● **Collected data**:

- - -

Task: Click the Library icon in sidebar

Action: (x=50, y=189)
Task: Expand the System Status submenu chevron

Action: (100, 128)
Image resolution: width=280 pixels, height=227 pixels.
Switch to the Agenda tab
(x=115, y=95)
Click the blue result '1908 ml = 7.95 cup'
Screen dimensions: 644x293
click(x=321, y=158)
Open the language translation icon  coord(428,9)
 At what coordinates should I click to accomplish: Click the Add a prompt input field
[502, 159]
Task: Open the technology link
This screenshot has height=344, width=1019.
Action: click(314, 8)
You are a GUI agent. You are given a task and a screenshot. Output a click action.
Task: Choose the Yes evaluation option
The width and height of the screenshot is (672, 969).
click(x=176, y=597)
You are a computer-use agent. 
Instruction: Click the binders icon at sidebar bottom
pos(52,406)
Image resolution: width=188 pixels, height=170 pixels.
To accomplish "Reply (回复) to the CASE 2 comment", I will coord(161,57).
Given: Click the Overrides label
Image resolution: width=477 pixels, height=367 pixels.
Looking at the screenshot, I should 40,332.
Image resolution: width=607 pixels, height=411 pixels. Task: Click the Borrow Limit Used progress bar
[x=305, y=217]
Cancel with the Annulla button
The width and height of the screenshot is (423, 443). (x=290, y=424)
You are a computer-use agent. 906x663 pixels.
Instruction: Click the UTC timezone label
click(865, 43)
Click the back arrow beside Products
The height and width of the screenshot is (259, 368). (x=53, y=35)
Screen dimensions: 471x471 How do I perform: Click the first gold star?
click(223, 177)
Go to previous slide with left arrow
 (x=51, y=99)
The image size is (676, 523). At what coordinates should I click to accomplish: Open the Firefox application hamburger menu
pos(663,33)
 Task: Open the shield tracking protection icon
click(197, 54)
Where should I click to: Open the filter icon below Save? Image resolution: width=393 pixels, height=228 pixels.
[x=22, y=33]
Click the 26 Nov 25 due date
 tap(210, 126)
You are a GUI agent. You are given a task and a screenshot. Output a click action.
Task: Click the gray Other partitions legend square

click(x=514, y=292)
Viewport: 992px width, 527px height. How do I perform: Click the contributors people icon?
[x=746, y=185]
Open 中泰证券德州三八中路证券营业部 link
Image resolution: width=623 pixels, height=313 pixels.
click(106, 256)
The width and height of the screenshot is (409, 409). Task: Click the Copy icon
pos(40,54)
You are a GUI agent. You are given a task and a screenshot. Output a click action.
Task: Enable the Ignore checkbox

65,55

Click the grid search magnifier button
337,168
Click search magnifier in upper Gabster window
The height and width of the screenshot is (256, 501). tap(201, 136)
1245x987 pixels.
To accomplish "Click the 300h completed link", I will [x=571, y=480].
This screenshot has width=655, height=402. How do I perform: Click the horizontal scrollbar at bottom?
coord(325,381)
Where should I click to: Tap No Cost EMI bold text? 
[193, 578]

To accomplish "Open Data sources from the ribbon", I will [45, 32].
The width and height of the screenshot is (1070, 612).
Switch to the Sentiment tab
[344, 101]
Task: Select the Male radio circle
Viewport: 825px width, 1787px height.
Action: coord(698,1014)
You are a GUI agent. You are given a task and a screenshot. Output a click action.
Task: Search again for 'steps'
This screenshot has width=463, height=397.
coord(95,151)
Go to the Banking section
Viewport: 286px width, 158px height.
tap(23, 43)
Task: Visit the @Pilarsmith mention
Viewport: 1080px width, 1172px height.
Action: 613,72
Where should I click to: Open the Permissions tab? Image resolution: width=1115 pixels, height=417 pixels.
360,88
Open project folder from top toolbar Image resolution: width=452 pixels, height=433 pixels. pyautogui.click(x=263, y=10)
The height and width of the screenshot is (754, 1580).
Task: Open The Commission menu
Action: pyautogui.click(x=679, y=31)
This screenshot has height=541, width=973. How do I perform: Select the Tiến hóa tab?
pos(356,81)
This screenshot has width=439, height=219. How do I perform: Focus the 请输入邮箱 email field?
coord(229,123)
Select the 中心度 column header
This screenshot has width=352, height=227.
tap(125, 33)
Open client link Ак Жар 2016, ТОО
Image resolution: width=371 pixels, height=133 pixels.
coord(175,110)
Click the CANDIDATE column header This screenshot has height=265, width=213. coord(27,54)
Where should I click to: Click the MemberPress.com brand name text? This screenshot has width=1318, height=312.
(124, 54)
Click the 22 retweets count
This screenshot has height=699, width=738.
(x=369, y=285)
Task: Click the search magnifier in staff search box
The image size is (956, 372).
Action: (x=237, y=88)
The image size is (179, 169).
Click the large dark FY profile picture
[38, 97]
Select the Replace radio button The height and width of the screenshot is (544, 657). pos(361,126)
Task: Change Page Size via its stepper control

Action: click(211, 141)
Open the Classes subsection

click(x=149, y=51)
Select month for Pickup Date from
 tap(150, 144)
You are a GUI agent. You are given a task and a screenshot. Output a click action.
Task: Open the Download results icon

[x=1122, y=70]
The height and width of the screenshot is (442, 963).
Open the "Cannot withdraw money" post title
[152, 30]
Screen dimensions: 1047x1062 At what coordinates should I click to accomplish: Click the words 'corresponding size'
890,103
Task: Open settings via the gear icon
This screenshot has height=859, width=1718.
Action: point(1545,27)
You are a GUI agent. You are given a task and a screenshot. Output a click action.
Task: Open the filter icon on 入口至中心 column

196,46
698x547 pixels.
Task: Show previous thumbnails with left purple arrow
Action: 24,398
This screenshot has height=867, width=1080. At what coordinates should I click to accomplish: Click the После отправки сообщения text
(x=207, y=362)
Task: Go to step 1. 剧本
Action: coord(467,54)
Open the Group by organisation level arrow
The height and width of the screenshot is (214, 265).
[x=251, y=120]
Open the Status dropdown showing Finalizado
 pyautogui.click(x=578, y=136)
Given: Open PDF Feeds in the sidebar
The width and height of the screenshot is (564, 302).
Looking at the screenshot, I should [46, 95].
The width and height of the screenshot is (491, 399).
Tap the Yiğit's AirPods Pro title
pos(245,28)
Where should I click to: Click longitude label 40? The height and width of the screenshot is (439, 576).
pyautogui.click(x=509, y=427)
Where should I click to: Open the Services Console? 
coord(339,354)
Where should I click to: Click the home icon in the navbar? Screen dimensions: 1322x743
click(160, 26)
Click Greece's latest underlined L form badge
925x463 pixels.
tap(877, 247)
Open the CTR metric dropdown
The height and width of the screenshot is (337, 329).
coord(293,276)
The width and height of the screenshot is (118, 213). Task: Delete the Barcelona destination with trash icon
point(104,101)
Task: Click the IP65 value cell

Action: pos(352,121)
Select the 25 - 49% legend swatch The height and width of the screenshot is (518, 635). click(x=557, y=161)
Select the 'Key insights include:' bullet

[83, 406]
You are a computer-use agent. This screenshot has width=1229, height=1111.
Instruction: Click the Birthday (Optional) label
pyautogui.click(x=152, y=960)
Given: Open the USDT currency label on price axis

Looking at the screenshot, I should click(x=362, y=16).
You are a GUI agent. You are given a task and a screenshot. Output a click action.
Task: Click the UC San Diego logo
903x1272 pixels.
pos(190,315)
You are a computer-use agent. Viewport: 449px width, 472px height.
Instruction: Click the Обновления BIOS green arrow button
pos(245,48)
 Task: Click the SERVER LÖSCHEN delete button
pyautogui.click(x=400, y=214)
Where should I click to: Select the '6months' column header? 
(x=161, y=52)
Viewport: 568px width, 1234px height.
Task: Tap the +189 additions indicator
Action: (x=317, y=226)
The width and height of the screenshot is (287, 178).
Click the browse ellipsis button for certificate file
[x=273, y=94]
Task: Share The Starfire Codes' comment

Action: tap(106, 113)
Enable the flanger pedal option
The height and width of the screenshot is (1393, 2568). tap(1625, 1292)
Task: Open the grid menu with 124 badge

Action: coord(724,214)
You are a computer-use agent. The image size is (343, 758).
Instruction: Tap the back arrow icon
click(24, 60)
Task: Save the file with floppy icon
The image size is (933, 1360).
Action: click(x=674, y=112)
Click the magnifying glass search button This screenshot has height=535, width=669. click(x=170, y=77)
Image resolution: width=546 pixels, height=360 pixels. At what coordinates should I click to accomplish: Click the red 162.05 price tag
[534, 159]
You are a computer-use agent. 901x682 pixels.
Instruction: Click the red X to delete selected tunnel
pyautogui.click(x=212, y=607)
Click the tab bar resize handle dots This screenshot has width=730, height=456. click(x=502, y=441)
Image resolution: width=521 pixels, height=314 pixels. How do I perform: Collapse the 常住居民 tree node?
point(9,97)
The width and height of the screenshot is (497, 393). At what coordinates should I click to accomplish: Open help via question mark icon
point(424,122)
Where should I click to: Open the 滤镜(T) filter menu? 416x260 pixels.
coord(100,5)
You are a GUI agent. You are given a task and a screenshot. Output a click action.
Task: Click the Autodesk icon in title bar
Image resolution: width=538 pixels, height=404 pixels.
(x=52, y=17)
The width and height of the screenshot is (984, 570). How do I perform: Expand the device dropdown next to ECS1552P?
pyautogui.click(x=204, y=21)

- - -

● **Problem details**:
Every line holding the string "radio" should be copied here, so please find those lines in the data.

● **Your response**:
Task: Select the Male radio circle
Select the Replace radio button The height and width of the screenshot is (544, 657). pos(361,126)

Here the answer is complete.